Parteien suchen zu selten Lösungen

Kriminalstatistik: Wir haben ein Problem mit jugendlichen und nichtdeutschen Gewalttätern

Harald Baumer

Korrespondent Berlin

E-Mail zur Autorenseite

9.4.2024, 13:49 Uhr
Innenministerin Nancy Faeser bei der Vorstellung der Kriminalstatistik.

© Britta Pedersen/dpa Innenministerin Nancy Faeser bei der Vorstellung der Kriminalstatistik.

Die Vorstellung der jährlichen Kriminalstatistik ist ein Höhepunkt des parteipolitischen Aktivismus. Jedes Lager sucht sich exakt die Punkte heraus, die in seine Denkart passen. Dieses Theater fängt meist schon Tage vor der tatsächlichen Veröffentlichung der Zahlen an.

So überrascht es kaum, dass die AfD fast nur über die gestiegene Ausländerkriminalität sprechen will. Die Grünen weisen im Gegenzug darauf hin, dass man Krimininalität am besten bekämpfe, wenn Präventivarbeit bei den besonders betroffenen sozio-ökonomisch schwachen Gruppen leiste und das seien nun mal häufig Migranten. Klingt so, als ob es sich ausschließlich um eine Frage der Sozialarbeit handele.

Wahrheit liegt zwischen den lauten Tönen

Und die Wahrheit? Sie liegt irgendwo zwischen all dem, mit dem uns die Partei-Lautsprecher zudröhnen. Leider gibt es nämlich die ganz einfachen Erklärmuster nicht. Kriminalität ist ein hochkomplexes gesellschaftliches Phänomen, von dem die Polizeistatistik auch nur einen Teil erfasst. Mindestens genauso wichtig ist die Justizstatistik, die auf die abgeschlossenen Verfahren eingeht.

⁂

** AUFTRAG A **
Gib aus dem Kommentar zur Kriminalstatistik die Stelle von "Die Vorstellung der" bis einschließlich "der Zahlen an." wieder und tausche dabei "Theater" gegen "Schauspiel" aus.
** AUFTRAG B **
Übersetze diesen Satz aus dem Kommentar zur Kriminalstatistik ins Englische: "Kriminalität ist ein hochkomplexes gesellschaftliches Phänomen, von dem die Polizeistatistik auch nur einen Teil erfasst."
** AUFTRAG C **
Führe den Kommentar zur Kriminalstatistik im Anschluss an seinen letzten Satz weiter.
Das Material hat mit dem Kommentar zur Kriminalstatistik nichts zu tun.

⁂

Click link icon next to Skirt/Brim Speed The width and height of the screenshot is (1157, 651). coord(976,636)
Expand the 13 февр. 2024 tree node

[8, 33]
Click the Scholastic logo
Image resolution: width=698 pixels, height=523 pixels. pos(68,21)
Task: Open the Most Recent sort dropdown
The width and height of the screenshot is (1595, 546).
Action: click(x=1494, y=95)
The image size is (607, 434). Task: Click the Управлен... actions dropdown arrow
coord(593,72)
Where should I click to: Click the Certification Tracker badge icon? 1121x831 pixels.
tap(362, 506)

⁂

** ERGEBNIS A **
Die Vorstellung der jährlichen Kriminalstatistik ist ein Höhepunkt des parteipolitischen Aktivismus. Jedes Lager sucht sich exakt die Punkte heraus, die in seine Denkart passen. Dieses Schauspiel fängt meist schon Tage vor der tatsächlichen Veröffentlichung der Zahlen an.

** ERGEBNIS B **
Crime is a highly complex social phenomenon, of which police statistics capture only a part.

** ERGEBNIS C **
Was kann man also aus den Zahlen lernen, die Bundesinnenministerin Nancy Faeser in Berlin vorgestellt hat? Erstens: Deutschland hat ein ernsthaftes Problem mit der Jugendkriminalität und mit Gewaltdelikten. Der Anteil der nichtdeutschen Tatverdächtigen ist unverhältnismäßig hoch. Das muss man deutlich ansprechen, ohne in dumpfen "Ausländer-raus"-Rechtspopulismus zu verfallen. Zur Ehrlichkeit gehört zum Beispiel auch: Junge Männer sind in so gut wie allen Kulturkreisen kriminell auffällig und nicht nur unter Zuwanderern.

Zweitens: Anhaltend hohe Migrantenzahlen erschweren eine gute Integration. Deswegen sollte man auf die verzweifelten Bürgermeisterinnen und Landräte so gut wie aller Parteien hören, die darauf hinweisen, dass ihre Kindergärten, Schulen, Sprachlehrer, Sozialpädagoginnen und Wohnungsmärkte überfordert sind. Zuwanderung muss besser gesteuert werden, soweit das mit dem Asylrecht als hohem Verfassungsgut zu vereinbaren ist.

Rasch und gezielt verfolgen

Drittens: Trotz der knappen Ressourcen müssen die Mittel für Vorbeugung erhöht werden. Ein vergleichsweise kleiner Anteil der Jugendlichen sorgt für viele und besonders schwere Straftaten. Wird diese Gruppe frühzeitig ins Visier genommen, kann Kriminalität drastisch reduziert werden. Dazu gehört natürlich auch, dass es Polizei und Gerichten ermöglicht wird, diejenigen rasch und gezielt zu verfolgen, die trotzdem straffällig werden.

Nur dann, wenn das Problem an allen Ecken und Enden angegangen wird und das auch noch möglichst gleichzeitig, kann sich langfristig etwas bessern. Diejenigen, die Kriminalität eindimensional betrachten, wollen in Wahrheit gar nichts ändern, sondern nur mit ihrer "reinen Lehre" auf Wählerfang gehen.